I always catch it on the fourth one. Bleary-eyed, I shut off my iPhone’s standard-issue alarm because I want to make sure I can spring out of bed. But I don’t. I linger. I let the last minutes of August darkness hold me a little longer, as if my body knows these quiet stretches are rarer than gold. I tell myself I’m meditating, but that’s a lie. It’s just sleeping again, the small rebellion of rolling over before the day has its way with me.
And yet, the day always comes. The rhythm of school days now arrives earlier and earlier, almost absurdly so. Back when I was a kid, late September was when things began in earnest. Now? Third full day of school before Labor Day. “It’s time to make the donuts.”

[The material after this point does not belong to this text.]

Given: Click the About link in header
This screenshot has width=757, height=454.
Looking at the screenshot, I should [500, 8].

If you remember Fred the Baker, the weary pitchman for Dunkin’ Donuts back in the ’80s, then you remember the ritual of rising before dawn to grind. That tagline was America’s anthem for years: duty before rest, productivity before joy. The grind was the virtue. The grind was the point.

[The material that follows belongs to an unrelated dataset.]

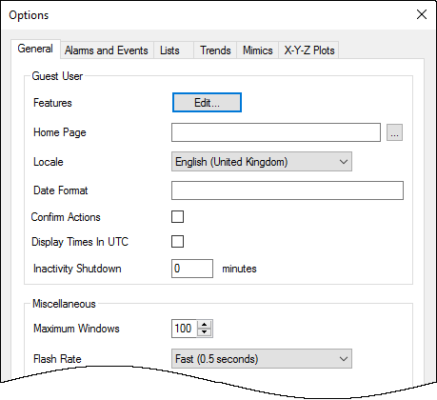Open the Locale dropdown
This screenshot has width=437, height=400.
262,162
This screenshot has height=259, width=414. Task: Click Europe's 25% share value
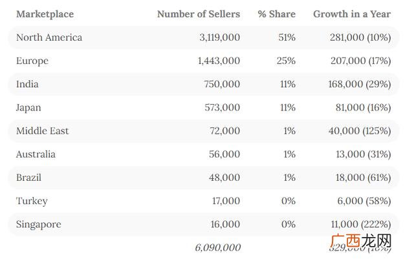286,61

But here’s the truth: grind culture was never about the donuts. It was about us, convincing ourselves that punishing starts and bleary mornings proved something about our worth. Studies now tell us later starts are healthier, that rest produces better outcomes. But we’ve never been a people overly enamored with data. Puritans may be long gone, but their ethic still drags us out of bed in the dark, convinced that suffering builds character.
And yet, I’ve been learning—slowly, stubbornly—that the opposite is true. Character isn’t built only in the grind. It is shaped in the pauses, in the spaces we make for ourselves when the rest of the world insists on going faster. I have written before about walking as meditation, about watching hawks circle overhead, about stealing back moments the culture tells us to spend on productivity. Rest is not wasted time. It is the very thing that makes us whole.
Think of Sabbath. Think of time away. Think of all the traditions, ancient and modern, that knew enough to step back. They knew there was no wholeness without rhythm, no wisdom without silence, no joy without rest. We are at our most human not when we run ourselves down, but when we choose to stop, breathe, and let the fullness of the day catch up with us.
This very blog was written between 5:00 and 6:00 AM, yes. I have been faithful to the discipline of early rising, and that faithfulness has helped me to write more than a hundred reflections since last year. But I don’t stay up only for the discipline. I stay up long enough to watch the sun finally crest the horizon. I watch the light flood in. I taste what it means to be alive.
That is what they don’t tell you. The grind isn’t the gift. The gift is what waits beyond it—the slow light breaking through, the cup of coffee sipped without hurry, the donut tasted instead of rushed.
To be alive is not only to “make the donuts.” To be alive is to sit still long enough to eat one. To be alive is to choose, in small rebellions, to slow down.
Curated Listening:
If playfulness and ease are what you are after, Al Jarreau’s Morning always fits the bill. Jarreau reminds us that a new day doesn’t have to be conquered; it can be entered with joy, improvisation, and a little swing. Listen to Morning HERE.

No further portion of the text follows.